■ **Listed entries**

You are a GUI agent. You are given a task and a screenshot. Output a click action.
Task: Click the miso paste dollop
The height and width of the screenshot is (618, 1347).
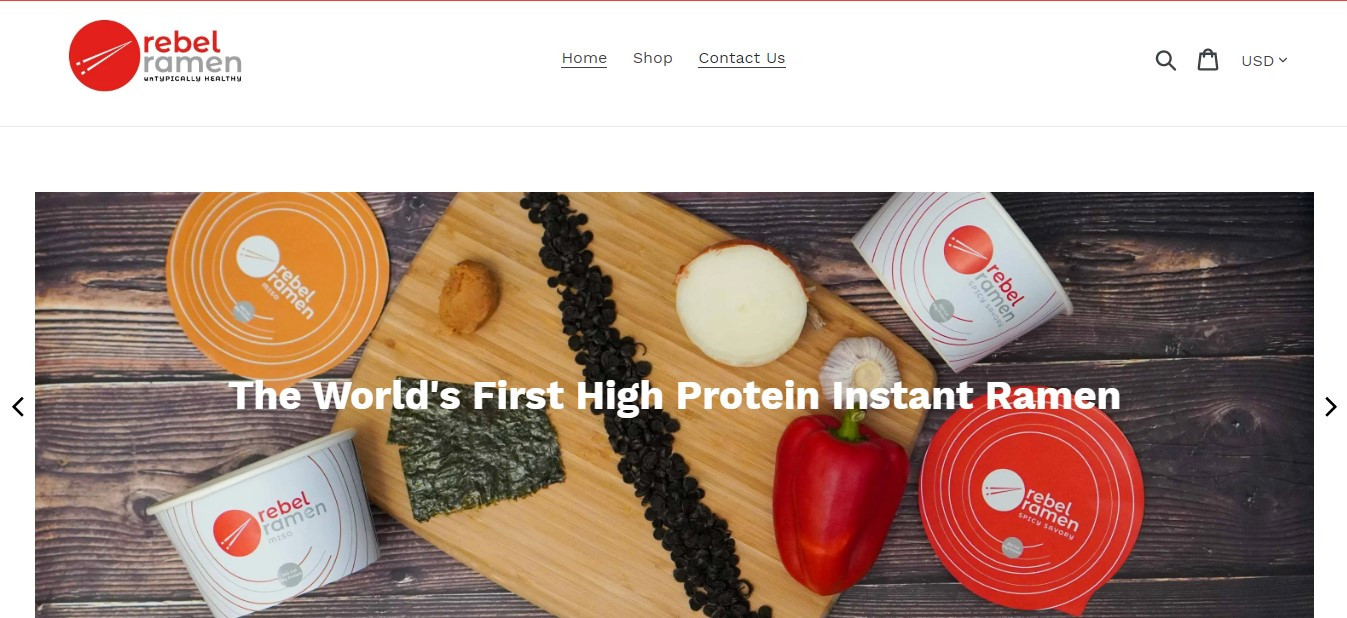(x=469, y=296)
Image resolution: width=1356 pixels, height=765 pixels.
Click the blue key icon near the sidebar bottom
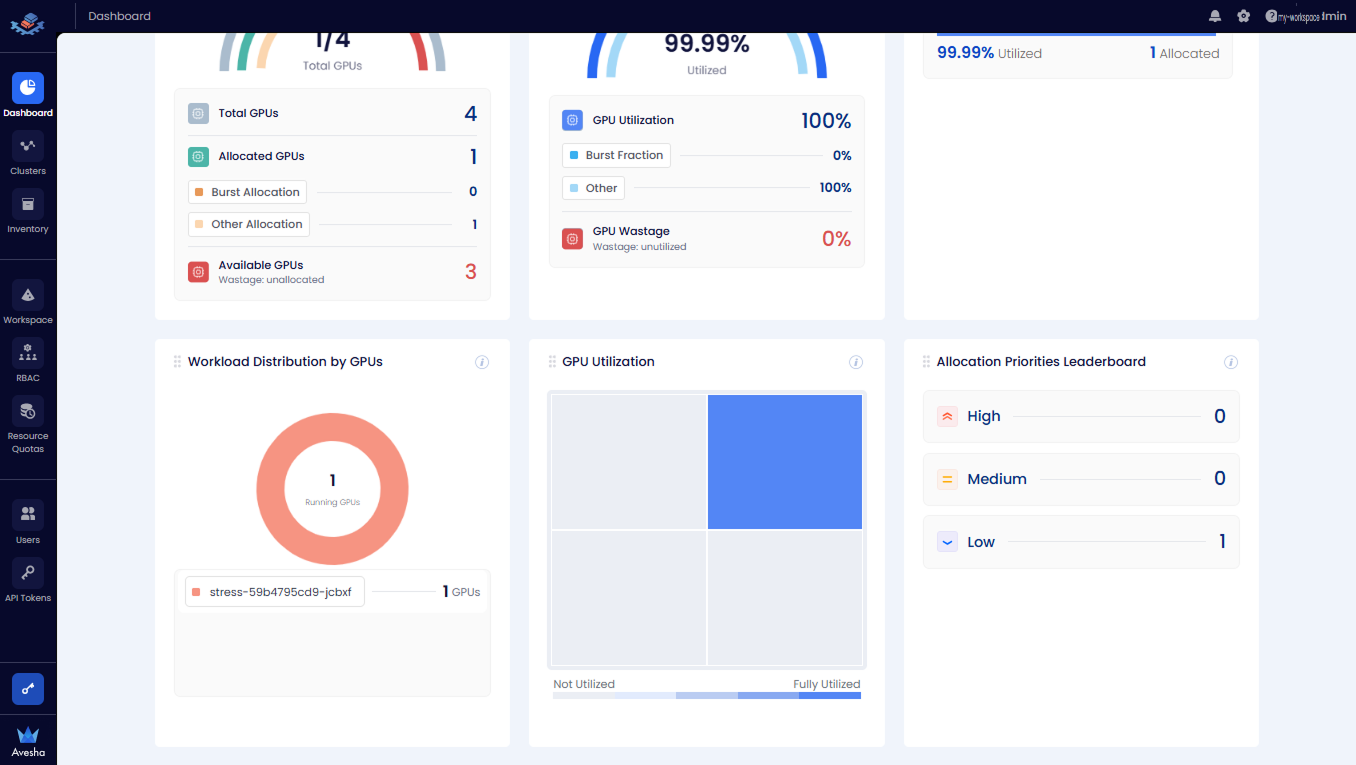(x=27, y=688)
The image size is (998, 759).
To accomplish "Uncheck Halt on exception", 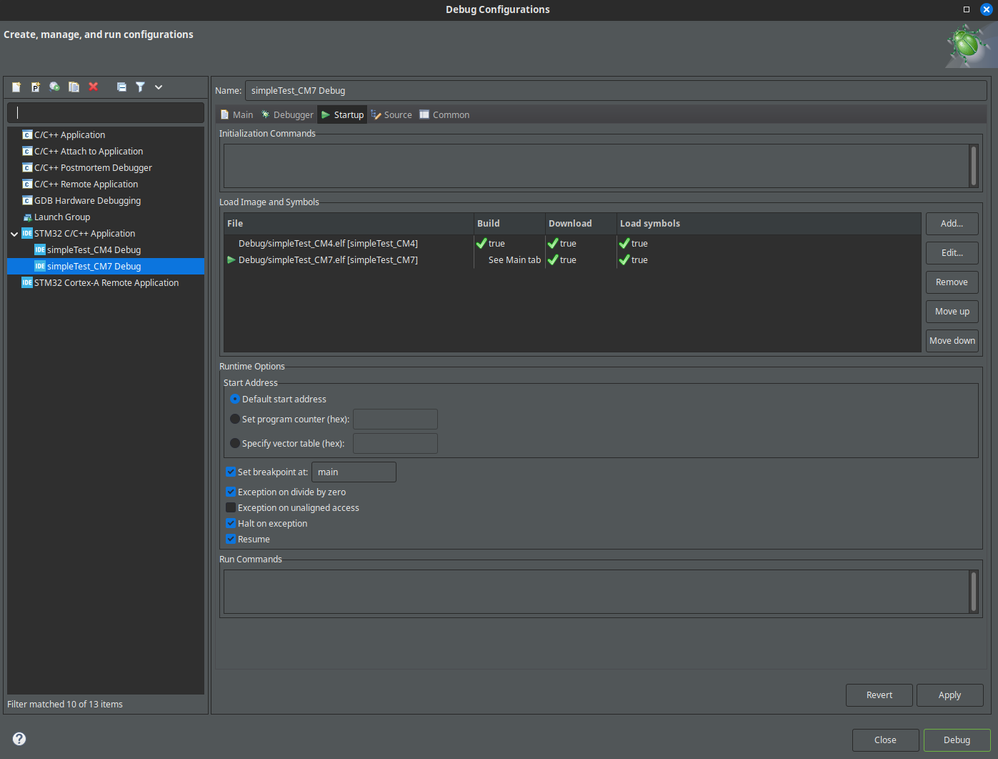I will 231,524.
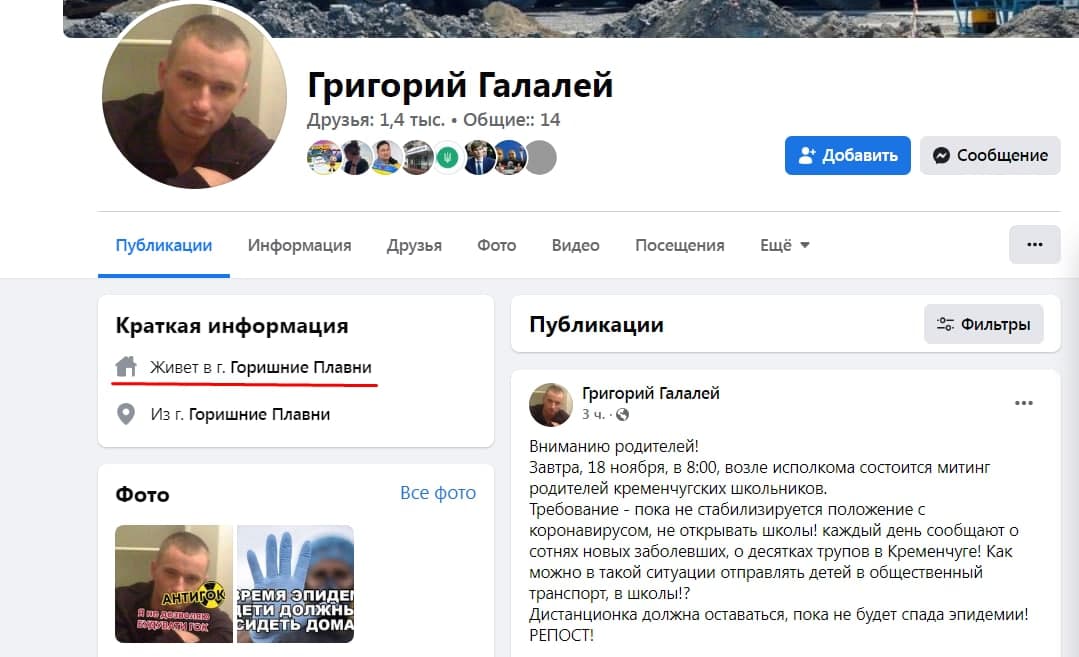This screenshot has width=1079, height=657.
Task: Open the large profile picture
Action: click(194, 95)
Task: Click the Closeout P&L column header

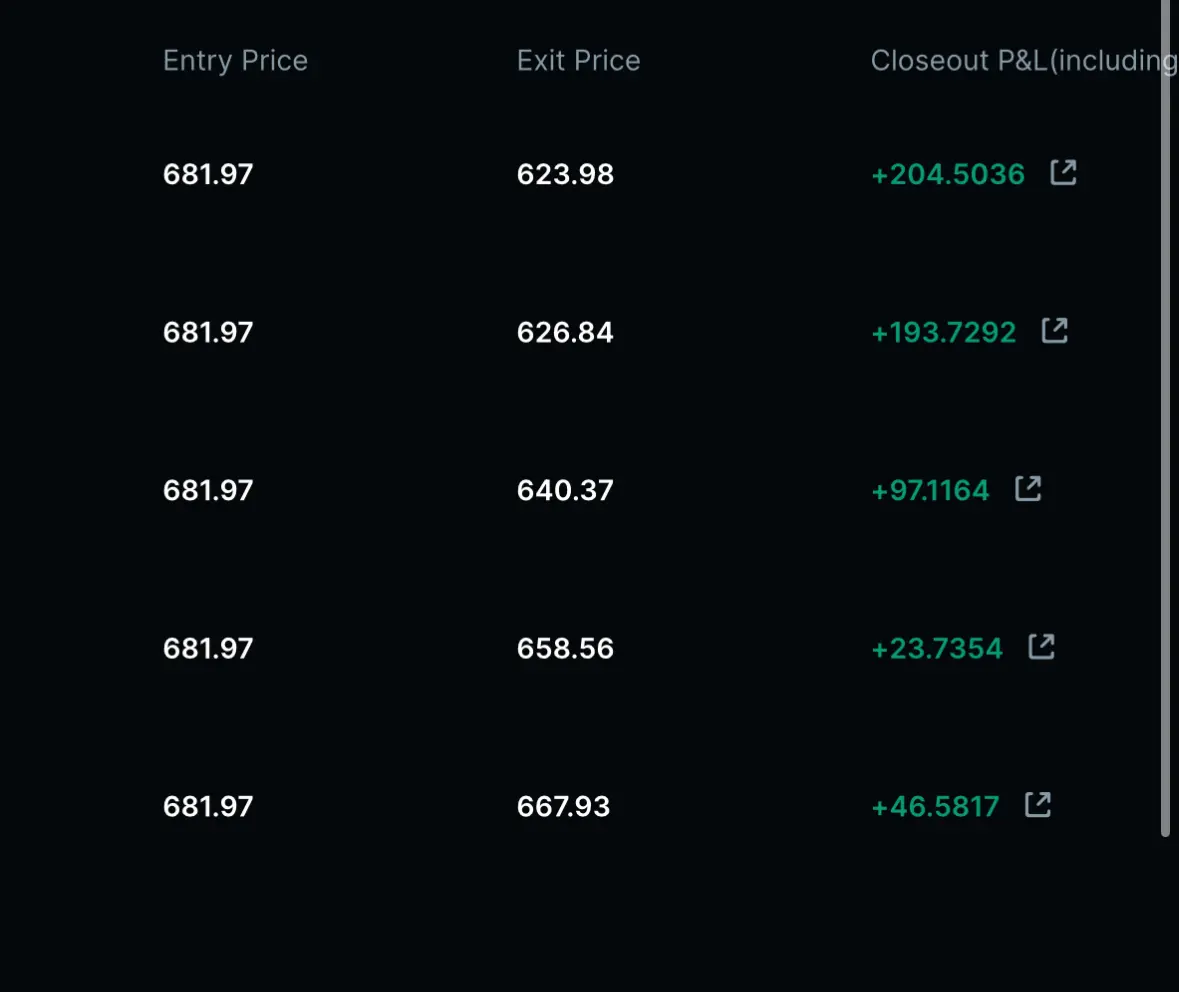Action: click(1020, 61)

■ **Exercise description**
No pictures should appear; only the lines from the first line of the records through the line with "The image size is (998, 759).", both included, are to be restated word for word.

■ **Final answer**
You are a GUI agent. You are given a task and a screenshot. Output a click action.
Task: Click the miso paste dollop
The height and width of the screenshot is (618, 1347).
(x=469, y=296)
Image resolution: width=1356 pixels, height=765 pixels.
Click the blue key icon near the sidebar bottom
(x=27, y=688)
The image size is (998, 759).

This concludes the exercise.